I’ve been doing a #10daysofgratitude thing on Twitter for the past several days. I attempted to tweet a few tweets about legacy, and how grateful I am to have a perspective firmly rooted in the precept of legacy. I couldn’t do it, 140 characters just wasn’t enough. This post is my attempt to elucidate the paradigm that is at the forefront of my mind, constantly, and has been for the last decade. It informs every decision that I make – whether personal or business-related – and there’s little I won’t do for the cause.
Legacy. I don’t mean code. I don’t even mean something that’s old. When I consider legacy, I’m not even primarily considering anything that I’ll ever see. When I consider the effect of my life and my choices on my legacy – I’m considering what my life’s effect will be on my grand-children’s grand-children’s grand-children. 10, 15, 20 generations down the road – of what value will my life have been? Not only to my children, but to my community, to the world at large. How do I create a life, a family, a business that matters long after I’m gone?
I’ll borrow from an industry I know little about: construction. I can’t build much to save my life, and I’m grateful for those that can. I do understand this: the larger the structure you build, the more important the integrity of the foundation. I have a dear friend who was in construction for a couple decades, he focused specifically on skyscrapers. He tells me stories of novices building structures and they’ll build the foundation such that it’s off, just by a tenth of a degree or so. Not a huge deal, right?
Wrong.
If you have a structure that is designed to propel 1,500 feet into the sky, being off by a tenth of a degree at the base means you have the potential for catastrophe once you get to the top. If you plan on going far in life, if you want to create things that matter for the long-term, if you want a legacy that lasts – you have to understand the importance of proper foundations. Whether the scope is personal, family, business or community – foundations matter. Living life with these things in mind completely changes the framework for decision-making. It affects everything I say yes or no to, it affects things as practical as how I raise my children, the type of work I take on, the committees and organizations I devote my time to, what my will includes, how much life insurance I carry, etc.. There are a million different philosophies on how to live your life, but mine boils down to this: I want my life to matter after my life is over. When my life is over, my hope is that I will have invested my time, my passion, my resources into things that pay dividends to the world long after I’m gone.

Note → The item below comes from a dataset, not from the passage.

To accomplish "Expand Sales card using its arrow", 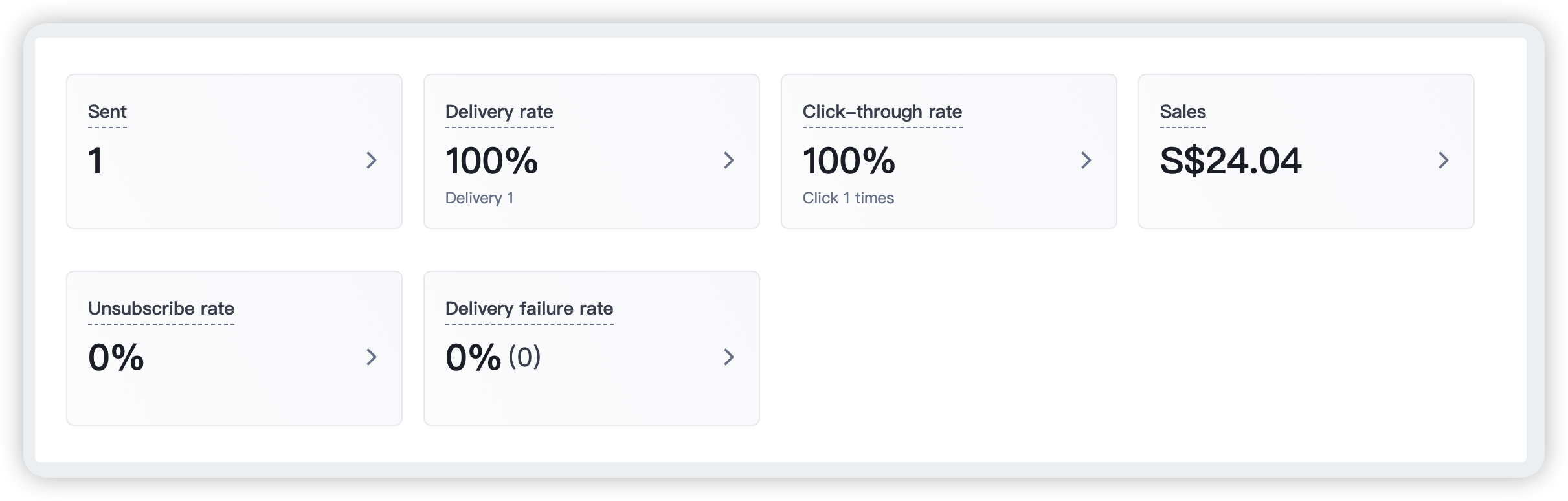I will 1444,161.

The quality of the image above is roughly as crude as its contents, but my hope is that it may, in fact, prove helpful. It’s a basic version of the internal matrix that every decision, small or large, goes through. It’s not perfect, but it essentially reads like this: How will the decisions I make (today | in the short-term | in the long-term) effect (me | my family | the world around me, including my local community, friends, etc.) and what timeframe ( short-term | long-term | eternally ) will these effects be realized across.
To circle back to the genesis of the post, #10daysofgratitude. I’m grateful for this framework that guides my decision-making, it makes light work of the mundane, daily decisions as well as the long plays and strategic moves we make as a company and I make for my family.
incredible, thought-provoking and impressive!! thank you Justin … you have always wowed me with your integrity, humility and maturity.
Sorry for the delayed reply, resolutewoman, but thank you very much for your comment!
Both profound and practical. Thank you.
Thank you, Anthony! I appreciate you reading and leaving a kind comment.